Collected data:
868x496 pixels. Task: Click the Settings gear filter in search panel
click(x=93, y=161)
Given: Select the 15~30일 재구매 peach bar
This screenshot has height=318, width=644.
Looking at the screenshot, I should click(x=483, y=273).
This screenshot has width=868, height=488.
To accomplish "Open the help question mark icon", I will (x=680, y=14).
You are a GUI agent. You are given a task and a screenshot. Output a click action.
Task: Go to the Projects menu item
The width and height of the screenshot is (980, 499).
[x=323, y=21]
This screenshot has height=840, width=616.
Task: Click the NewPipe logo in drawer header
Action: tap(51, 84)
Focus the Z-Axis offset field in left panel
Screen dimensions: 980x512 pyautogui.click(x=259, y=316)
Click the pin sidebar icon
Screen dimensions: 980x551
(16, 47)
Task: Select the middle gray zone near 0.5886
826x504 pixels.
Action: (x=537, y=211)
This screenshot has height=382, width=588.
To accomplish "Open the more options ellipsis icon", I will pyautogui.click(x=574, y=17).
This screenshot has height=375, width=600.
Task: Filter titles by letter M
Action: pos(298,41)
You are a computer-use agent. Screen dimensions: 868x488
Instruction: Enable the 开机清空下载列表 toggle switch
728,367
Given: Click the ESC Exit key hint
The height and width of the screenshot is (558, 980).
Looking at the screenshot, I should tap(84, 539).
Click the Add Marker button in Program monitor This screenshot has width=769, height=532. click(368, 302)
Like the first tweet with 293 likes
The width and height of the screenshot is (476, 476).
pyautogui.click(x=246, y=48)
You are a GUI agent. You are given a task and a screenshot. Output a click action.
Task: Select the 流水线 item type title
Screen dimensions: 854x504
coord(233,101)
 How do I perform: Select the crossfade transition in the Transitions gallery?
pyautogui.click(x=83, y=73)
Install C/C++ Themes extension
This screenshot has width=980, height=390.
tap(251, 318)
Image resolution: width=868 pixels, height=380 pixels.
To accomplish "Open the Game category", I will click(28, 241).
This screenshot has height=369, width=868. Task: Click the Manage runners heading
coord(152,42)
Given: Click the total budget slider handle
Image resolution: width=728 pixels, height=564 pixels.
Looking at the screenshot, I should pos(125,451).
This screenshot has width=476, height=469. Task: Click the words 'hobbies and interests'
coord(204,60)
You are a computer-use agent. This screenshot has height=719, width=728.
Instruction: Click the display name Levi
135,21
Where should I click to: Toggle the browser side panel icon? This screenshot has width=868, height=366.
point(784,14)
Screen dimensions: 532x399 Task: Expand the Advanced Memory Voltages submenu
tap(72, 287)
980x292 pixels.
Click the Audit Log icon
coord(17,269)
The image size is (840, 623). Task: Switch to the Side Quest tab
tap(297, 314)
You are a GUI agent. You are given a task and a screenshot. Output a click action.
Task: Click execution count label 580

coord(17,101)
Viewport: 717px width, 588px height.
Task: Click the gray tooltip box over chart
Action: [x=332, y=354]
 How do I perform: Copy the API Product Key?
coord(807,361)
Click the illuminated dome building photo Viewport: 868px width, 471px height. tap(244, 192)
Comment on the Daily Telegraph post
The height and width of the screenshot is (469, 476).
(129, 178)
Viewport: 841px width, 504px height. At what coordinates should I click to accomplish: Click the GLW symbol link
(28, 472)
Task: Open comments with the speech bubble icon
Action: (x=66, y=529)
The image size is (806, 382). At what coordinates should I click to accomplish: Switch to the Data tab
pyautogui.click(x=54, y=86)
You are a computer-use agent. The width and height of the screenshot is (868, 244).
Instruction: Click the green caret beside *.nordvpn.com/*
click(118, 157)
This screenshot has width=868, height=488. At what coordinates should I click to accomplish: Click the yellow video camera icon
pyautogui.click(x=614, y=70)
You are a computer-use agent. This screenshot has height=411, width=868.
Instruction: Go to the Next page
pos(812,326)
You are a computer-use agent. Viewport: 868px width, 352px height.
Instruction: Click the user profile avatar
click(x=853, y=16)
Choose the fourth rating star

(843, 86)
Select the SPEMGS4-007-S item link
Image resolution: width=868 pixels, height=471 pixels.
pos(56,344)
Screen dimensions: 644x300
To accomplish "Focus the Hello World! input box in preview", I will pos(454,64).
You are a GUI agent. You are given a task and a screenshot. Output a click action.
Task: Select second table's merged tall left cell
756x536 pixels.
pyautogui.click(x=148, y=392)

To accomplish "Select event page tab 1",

■ EXERCISE AIM ■
Retype exactly the lines from the one containing "Task: Select second" through the end of the data. Add nothing.

■ RESPONSE ■
Task: Select second table's merged tall left cell
756x536 pixels.
pyautogui.click(x=148, y=392)

To accomplish "Select event page tab 1",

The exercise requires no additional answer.